> Given instruction
Retype each line of the data below exactly, keeping every character and the line order unchanged.

[Start of Dataset]

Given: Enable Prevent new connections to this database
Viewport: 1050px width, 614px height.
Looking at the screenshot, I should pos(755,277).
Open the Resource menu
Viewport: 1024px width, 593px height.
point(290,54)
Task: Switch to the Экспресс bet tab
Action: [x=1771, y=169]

[End of Dataset]

> Answer to this problem
Given: Enable Prevent new connections to this database
Viewport: 1050px width, 614px height.
Looking at the screenshot, I should pos(755,277).
Open the Resource menu
Viewport: 1024px width, 593px height.
point(290,54)
Task: Switch to the Экспресс bet tab
Action: [x=1771, y=169]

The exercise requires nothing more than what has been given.